While in October 2022 Redpanda published a benchmark comparing its product to Apache Kafka, an engineer from Confluent aimed to reproduce the results in March–May 2023. During independent and very detailed evaluation with 3 brokers on i3en.6xlarge, Jack Vanlightly found completely different results. The blog series contains a lot of insightful notes on what needs to be done to properly analyze the two products and provides a thoughtful analysis of the results.
In March 2023, researchers from the National Taiwan University tested four popular messaging solutions (see the blog post and the paper). The experiment encompassed two scenarios: one was run on a single machine, and the other used multiple servers connected via Ethernet. For the throughput benchmark, payload sizes varied from 8 bytes to 512 MiB, while latency was tested with the payload fixed at 64 bytes.
Researchers from the University of Antwerp ran this comparison in September 2022. The benchmark used a fixed RSU, which communicated with a mobile OBU over 4G with a payload size of 256 bytes.
In April 2022, StreamNative—a developer of a cloud-based streaming data platform powered by Apache Pulsar—published another performance benchmark. Comparing Pulsar v2.9.1 against Kafka v3.0.0, the tests evaluated Apache Pulsar with and without journaling.
In July–August 2020, Confluent—a company behind a cloud-native data streaming platform—conducted a benchmark between Apache Kafka, Apache Pulsar, and RabbitMQ. The tests used three Amazon EC2 i3en.2xlarge instances for the producer, broker, and consumer.
Other performance benchmarks that compare Apache Kafka to its alternatives:
In July 2023, Azul conducted a benchmark that compared Apache Kafka running on Azul Platform Prime JVM vs. OpenJDK. The tests were conducted with three Kafka broker nodes and one node for Zookeeper. The experiments revealed that disk speed and choice of the filesystem influence Kafka performance significantly.
In May 2023, Aiven benchmarked Kafka v3.3 on AWS Graviton v2/v3 processors against Intel- and AMD-powered instances. A 3-node Kafka cluster was run on 6 different architecture instances, evaluating performance, stability, as well as pricing per hour and per 1 billion messages.

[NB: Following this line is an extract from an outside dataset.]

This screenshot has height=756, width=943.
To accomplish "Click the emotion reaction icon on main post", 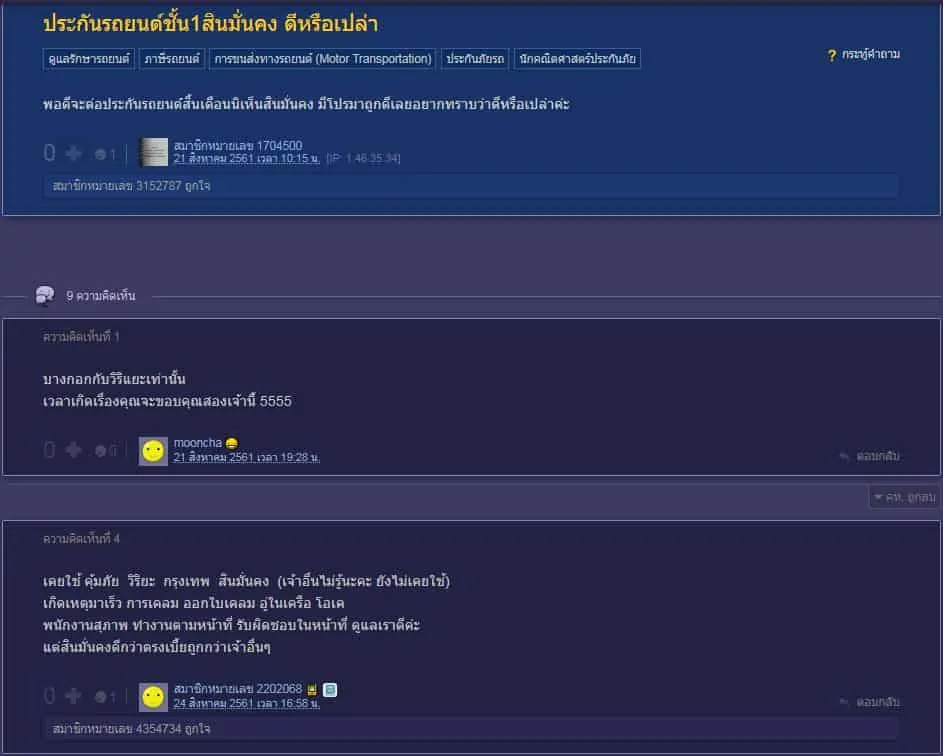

In October 2021, the Instaclustr team issued a benchmark evaluating Apache Kafka on AWS Graviton2 instances, while exploring the benefits of using gp3 SSDs to boost performance. The study highlights what needs to be done to make this configuration work and how Amazon Corretto Crypto Provider (ACCP) helped during the process.
In July 2021, an architect from Red Hat evaluated the performance of Kafka v2.6 with Quarkus v1.11.1. He was using the AMQ Streams v1.6 distribution (Red Hat’s data streaming platform based on Kafka) on OpenShift Container Platform v4.5 (built upon Kubernetes). Rather than benchmarking the maximum performance, Berker Agir aimed to demonstrate how different configurations impact producer message throughput.
More performance benchmarks like that were issued by infrastructure vendors:
Benchmarks indicate that the performance of Apache Kafka may depend on the scenario, configuration, and the platform it is running. Thorough technology benchmarking can reveal unexpected behavior or give other insights vital to understanding how the evaluated tool fits the specific requirements of your project.
In addition to 20+ studies above, the performance reports below can also be helpful. Though they do not compare Kafka to other platforms, they reveal how performance can change under various requirements, implementations, and optimizations.
This collection of performance comparisons may not be exhaustive—new evaluations are being released almost each month. Therefore, if you know any other Apache Kafka benchmarks we missed—feel free to add them in the comments.
What is Apache Kafka?
Apache Kafka is a robust, open-source stream-processing platform that has revolutionized how companies process and analyze real-time data. Kafka uses a binary TCP-based protocol and is designed to handle data streams from multiple sources, delivering messages to multiple consumers with high performance and in real-time. Kafka was originally developed at LinkedIn in 2010 as a solution to improve the company's data pipelines. In 2011, Kafka was open-sourced as part of the Apache Software Foundation, making it available to a broader community.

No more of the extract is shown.